Great analysis. You brought back many memories of MY 27 years flying in the Antelope Valley (“AV”).

I lived and worked on Edwards AFB from ’72 to ’88 (instrumentation type) and in Palmdale subsequently until ’99. I kept my airplanes at Southbase, Fox and at my private Mojave hangar variously during all of that time. I remember Rosamond before it was an airpark, too. In those days, Southbase was mostly abandoned. The Aero Club and private aircraft owners occupied T-181 and T-182. The Kern Valley airport is like few other airports around the Country, too.

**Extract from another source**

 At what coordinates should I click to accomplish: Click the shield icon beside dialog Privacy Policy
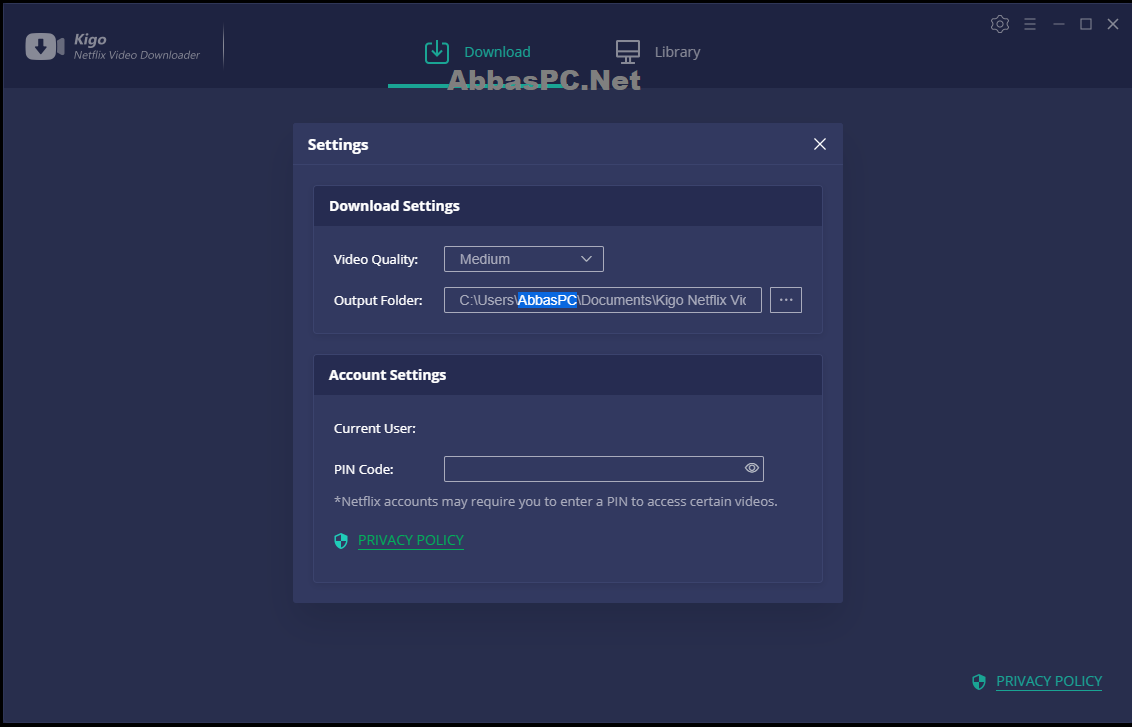click(x=341, y=541)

People reading this article simply cannot comprehend just how bad things can get in the Mojave Desert with respect to winds. Over all my years there, there were numerous crashes of light GA airplanes caused by the incessant winds, rotors and turbulence in general. Beech Bonanzas crossing the Tehachapi’s seemed especially prone to structural failures because of what you described. MY favorite breakfast locations were Woodlake (O42) and Columbia (O22). I can remember dozens of days when I’d leave Mojave in the AM in calm conditions and — on the afternoon return — hearing ferocious winds blowing and that first ‘feel’ of turbulence in the area over the Kern canyon. On one occasion, I remember seeing every windsock on Mojave blowing in a different direction AND sticking straight out. I’ve landed my 172 on one wheel more times than not because of it. I once had to get ground help to taxi between hangars there. If you can fly at Mojave, winds will never be an issue for you.

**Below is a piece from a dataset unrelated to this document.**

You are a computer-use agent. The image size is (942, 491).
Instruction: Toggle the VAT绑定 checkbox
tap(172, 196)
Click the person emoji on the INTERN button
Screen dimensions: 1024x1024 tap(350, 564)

One of your sentences resonated with me … “Just because the winds are calm at the airport and the sky is clear doesn’t necessarily mean that it is a good day to go flying!” I’d say this was one of the first things I learned when I showed up on Base. There were plenty of days when you’d look out the window and see clear blue sky but develop cabin fever because you couldn’t stand up straight when outside. I once got the Aero Club T-34 in a situation where it was trying to blow over on the imaginary axis between one MLG and the NLG with a quartering tailwind while taxiing. And, I’ve seen a Cub headed for L00 [Rosamond Skypark] climb straight up at Southbase as if it were on an elevator. I learned to hate the wind in the desert … still do.

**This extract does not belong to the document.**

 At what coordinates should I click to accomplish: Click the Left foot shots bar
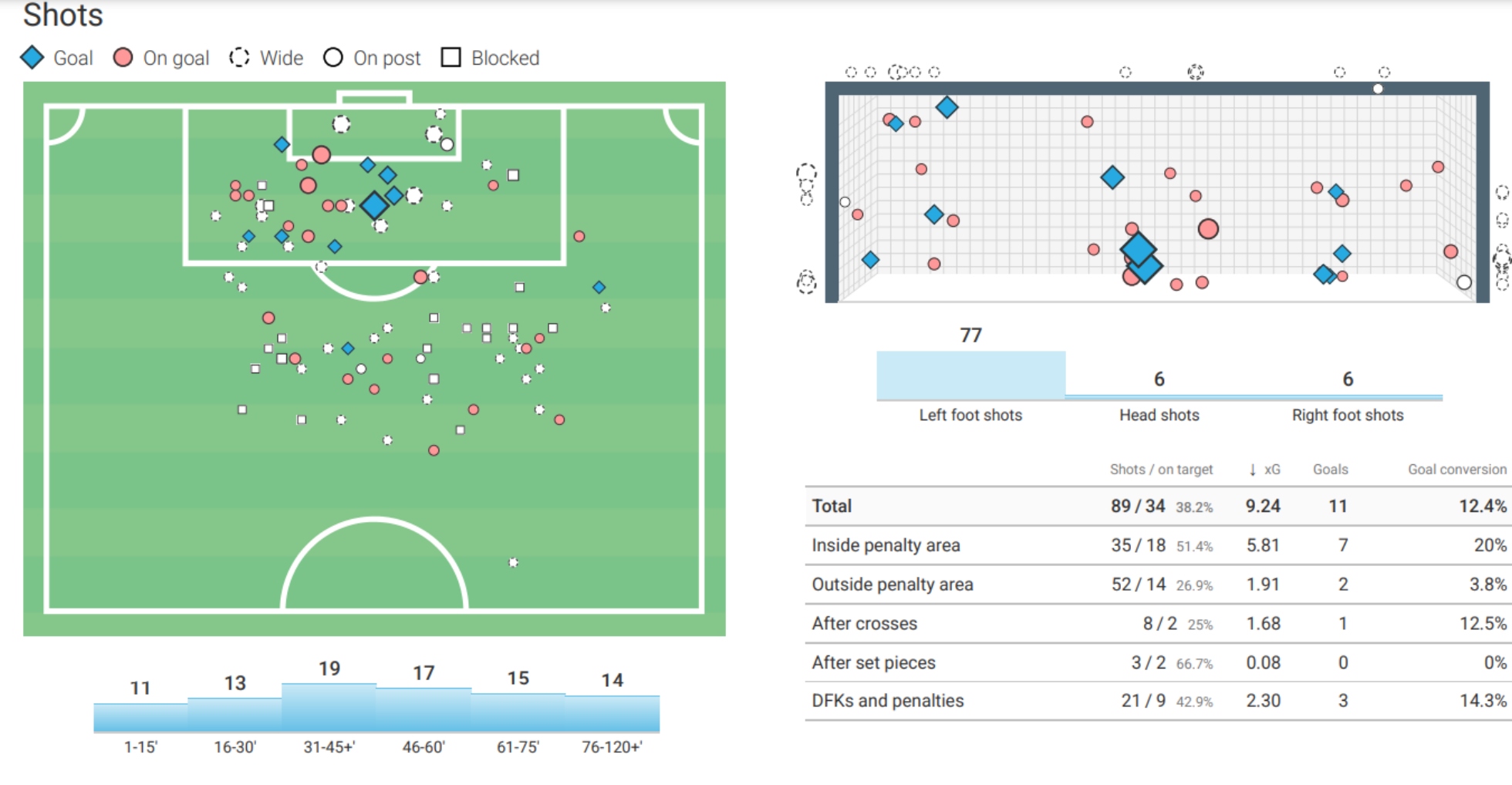click(970, 376)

From my perspective and experience, you guys woulda been better off flying further east and keeping it at altitude until you made your turn for the airpark. Then again, hindsight is 20/20. I’ll bet you’ll do that next time.

Larry S.

Sully Says MAX Needs More Fixes

It seems to me Sully is making a case for proper training, combined with improved design and integration of existing technology (purposefully left out by Boeing) to take into account excellent US airline performance and “puppy mill” training that seems more and more prevalent both in the US and overseas carriers. MAX was supposed to meet certain design certification criteria for aircraft stick loads and make the case for no additional transition training to MAX from 737 rated pilots at the same time. Boeing was so confident of MCAS, they didn’t even bother to tell the purchasing airlines it was aboard…until one crashed.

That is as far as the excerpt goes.